设 n 为衡量问题规模的参数,R(n) 为该计算过程处理规模为 n 的问题时所需的资源量。在前面的例子中,我们取 n 为待计算函数的参数值,但也可以有其他选择。例如,若目标是计算某数的平方根近似值,我们可以取 n 为所要求的精度位数;对于矩阵乘法,可以取 n 为矩阵的行数。一般而言,对于一个计算过程,可以从问题的多种属性着手进行分析。类似地,R(n) 可以衡量所用内部存储寄存器的数目、所执行的基本机器操作数,等等。在每次只执行固定数量操作的计算机上,所需时间将正比于所执行的基本机器操作数。
We say that R
(
n
) has order of growth Θ
(
f
(
n
)
), written
R
(
n
)
我们称 R(n) 的增长阶为 Θ(f(n)),记作 R(n)
=
Θ
(
f
(
n
)
) (pronounced “theta of
f
(
n
)”), if there are positive constants k
1 and k
2
independent of n such that k
1
Θ(f(n))(读作「f(n) 的 theta」),若存在与 n 无关的正常数 k₁ 和 k₂,使得 k₁
f
(
n
)
f(n)
≤
R
(
n
)
R(n)
≤
k
2
k₂
f
(
n
)
for any sufficiently large value of n. (In other words, for large n,
the value R
(
n
) is sandwiched between k
1
f(n)
对所有足够大的 n 成立。(换言之,对于足够大的 n,R(n) 的值被夹在 k₁
f
(
n
) and
k
2
f(n) 与 k₂
f
(
n
).)
f(n) 之间。)
For instance, with the linear recursive process for computing factorial
described in 1.2.1 the number of steps grows proportionally to
the input n. Thus, the steps required for this process grows as
Θ
(
n
). We also saw that the space required grows as
Θ
(
n
). For the iterative factorial, the number of steps is still
Θ
(
n
) but the space is Θ
(
1
)—that is,
constant. The
tree-recursive Fibonacci computation requires Θ
(
例如,对于 1.2.1 节中计算阶乘的线性递归型计算过程,步骤数与输入 n 成正比,因此该计算过程所需步骤数的增长阶为 Θ(n)。我们也看到,所需空间的增长阶同样为 Θ(n)。对于迭代型阶乘,步骤数仍为 Θ(n),但空间为 Θ(1)——即常数。树形递归的斐波那契计算所需步骤数为 Θ(
φ
n
)
steps and space Θ
(
n
), where φ is the golden ratio
described in 1.2.2.
)步,空间为 Θ
(
n
),其中 φ 是 1.2.2 节中描述的黄金比例。
Orders of growth provide only a crude description of the behavior of a process.

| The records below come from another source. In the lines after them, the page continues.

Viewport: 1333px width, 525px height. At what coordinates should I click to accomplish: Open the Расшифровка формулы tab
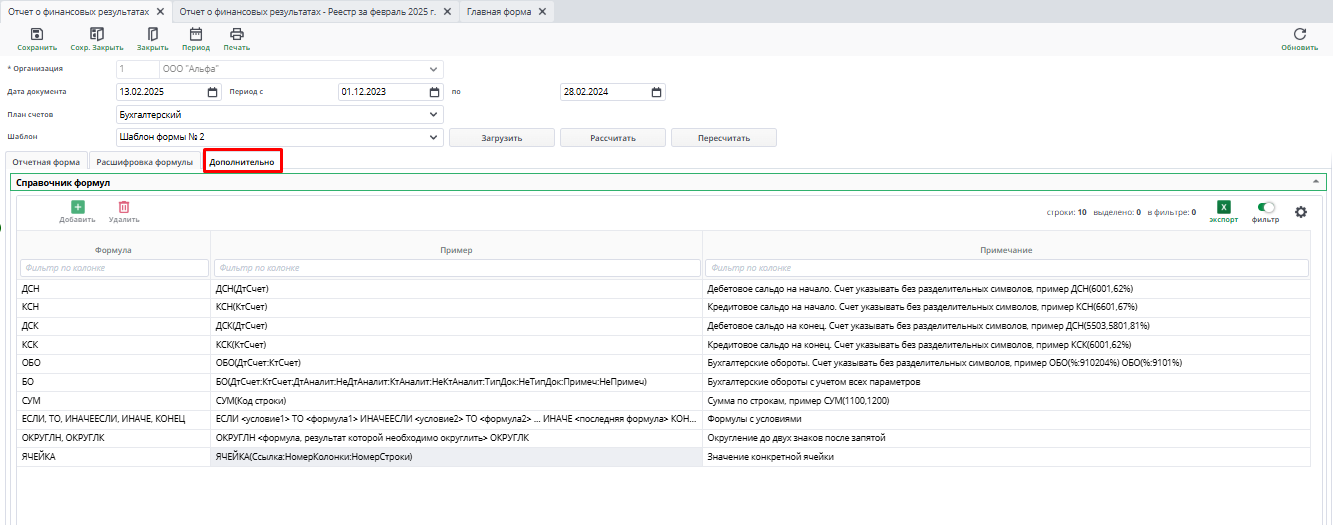[144, 162]
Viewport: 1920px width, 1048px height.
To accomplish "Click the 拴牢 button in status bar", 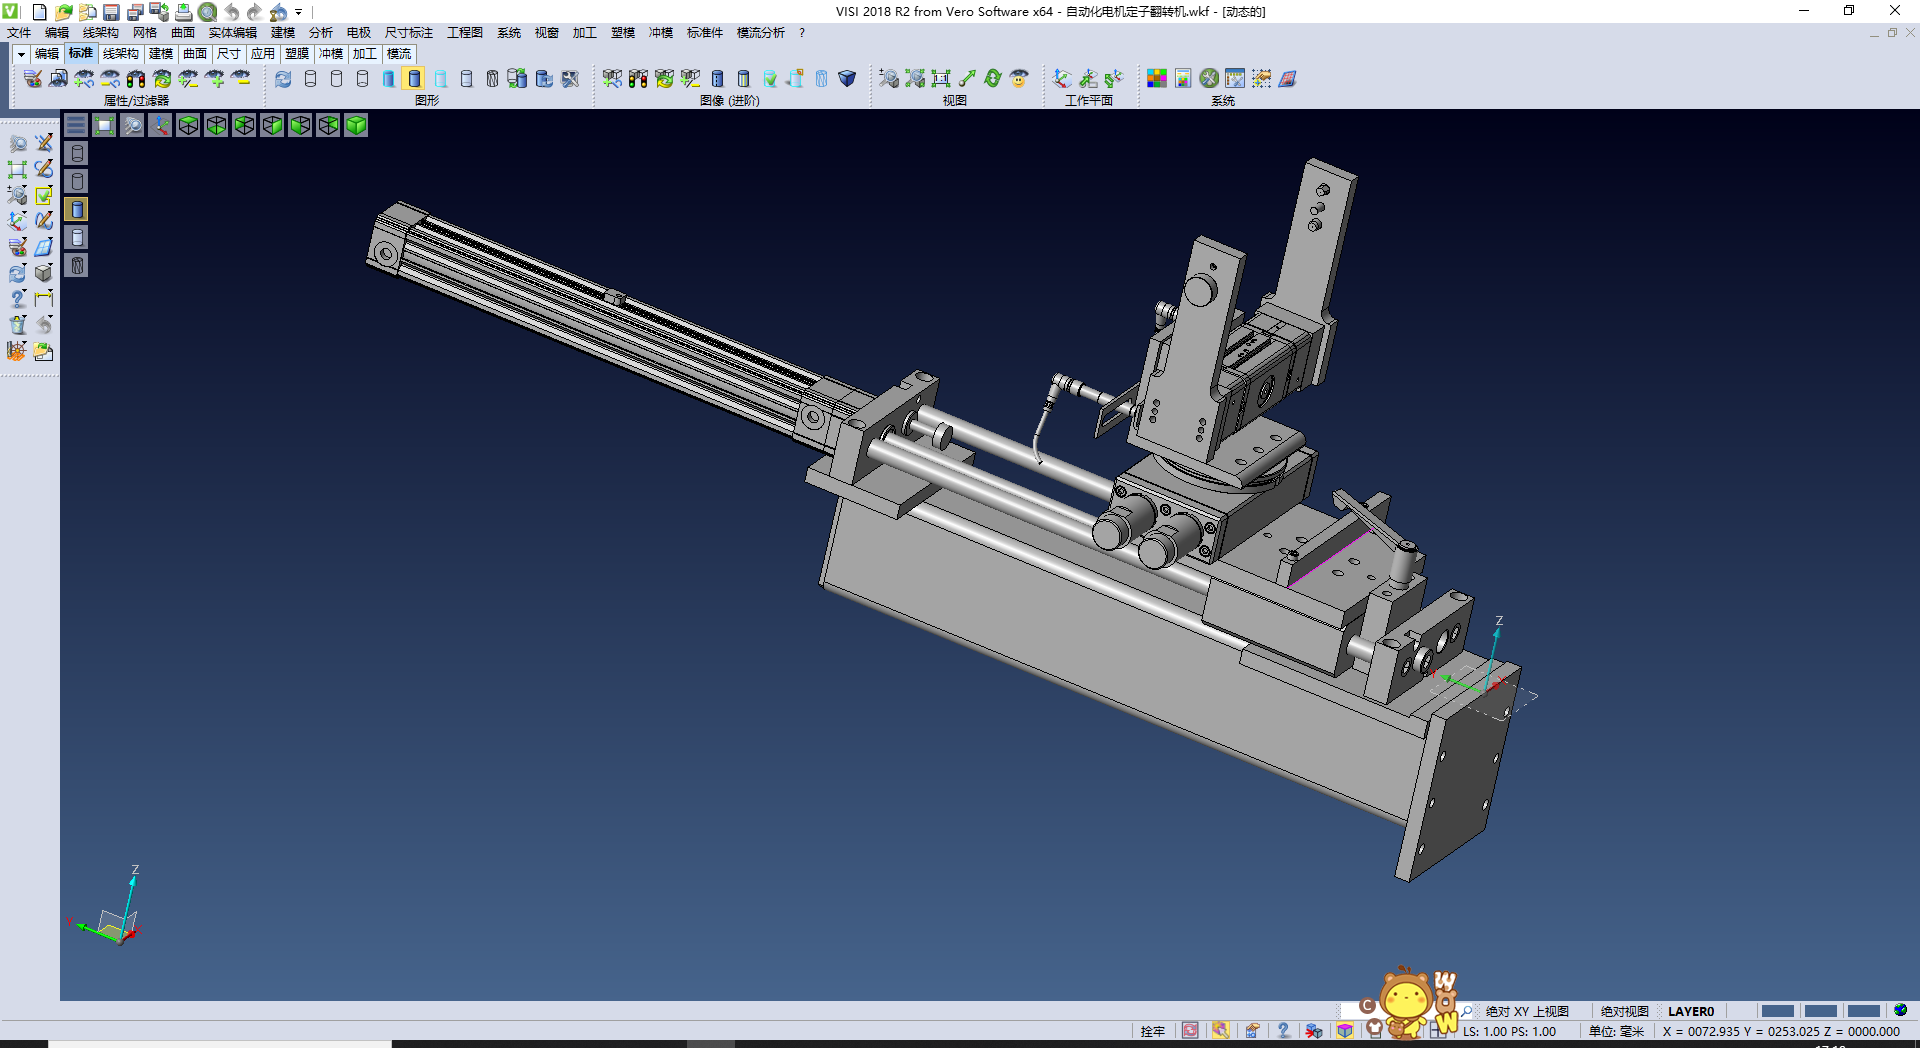I will [1152, 1031].
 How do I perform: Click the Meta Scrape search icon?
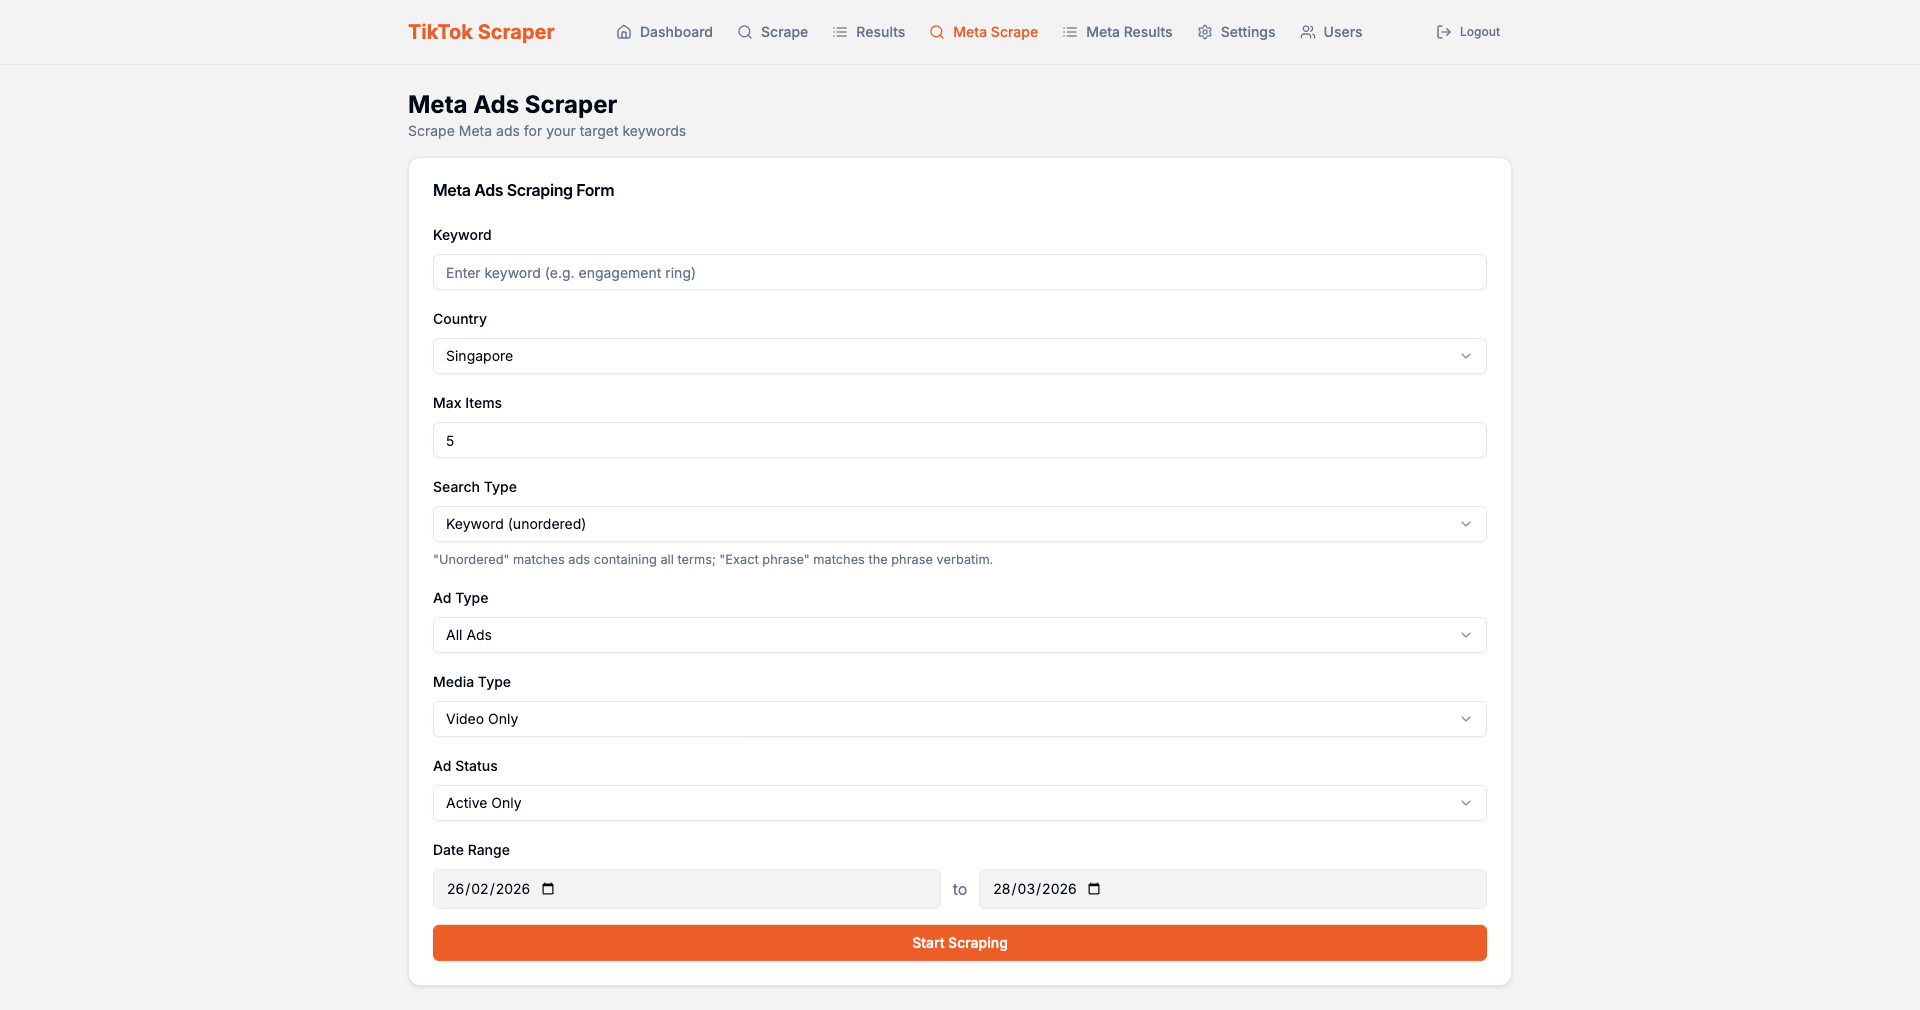click(937, 32)
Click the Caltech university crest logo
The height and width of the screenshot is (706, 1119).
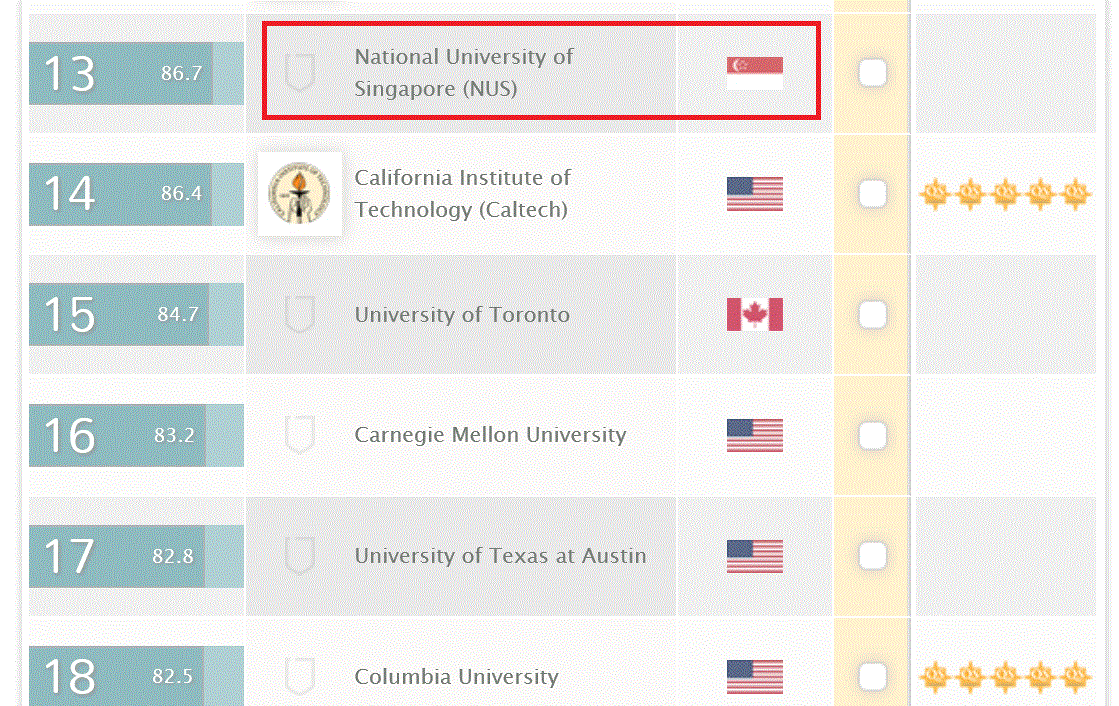tap(298, 192)
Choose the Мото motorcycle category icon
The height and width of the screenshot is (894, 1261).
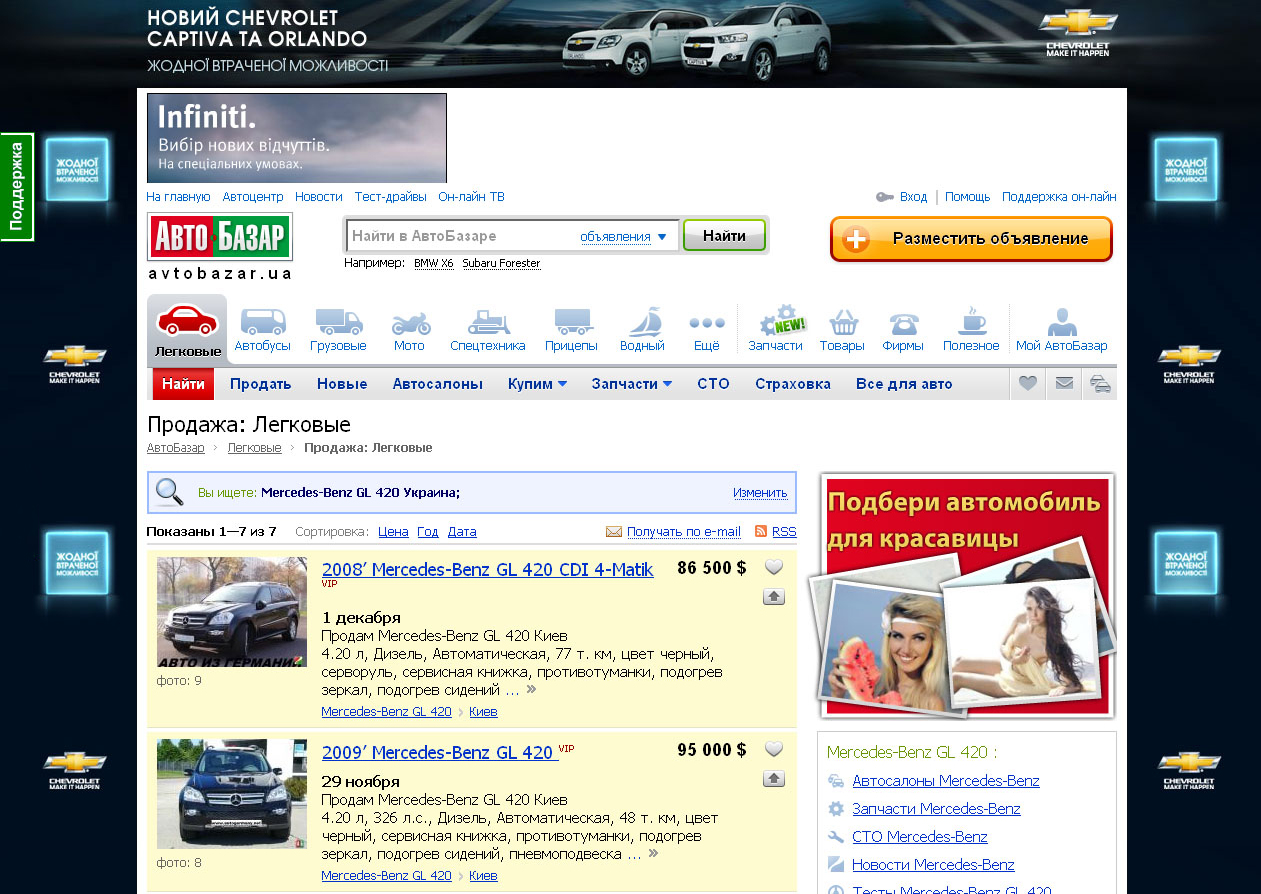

For example, a process requiring n
2 steps and a process requiring
1000
增长的阶只是对一个计算过程行为的粗略描述。例如,需要 n
2 步的计算过程与需要 1000
n
2 steps and a process requiring 3
n
2 步的计算过程以及需要 3
n
2
+
10
n
+
17 steps all
have Θ
(
+ 17 步的计算过程,其增长的阶均为 Θ
(
n
2
) order of growth. On the other hand, order of growth
provides a useful indication of how we may expect the behavior of the process
to change as we change the size of the problem. For a Θ
(
n
)
(linear) process, doubling the size will roughly double the amount of resources
used. For an exponential process, each increment in problem size will multiply
the resource utilization by a constant factor. In the remainder of
1.2 we will examine two algorithms whose order of growth is logarithmic,
so that doubling the problem size increases the resource requirement by a
constant amount.
)。但从另一方面来看,增长的阶能够有效地揭示:当问题规模改变时,计算过程的行为将如何随之变化。对于一个 Θ
(
n
)(线性)计算过程而言,将问题规模翻倍,所耗用的资源量大约也翻倍。对于指数型计算过程,每增加一个单位的问题规模,资源消耗量就会乘以一个常数因子。在 1.2 节的余下部分,我们将考察两个增长阶为对数的算法——对于这类算法,问题规模翻倍只会使资源需求增加一个常数量。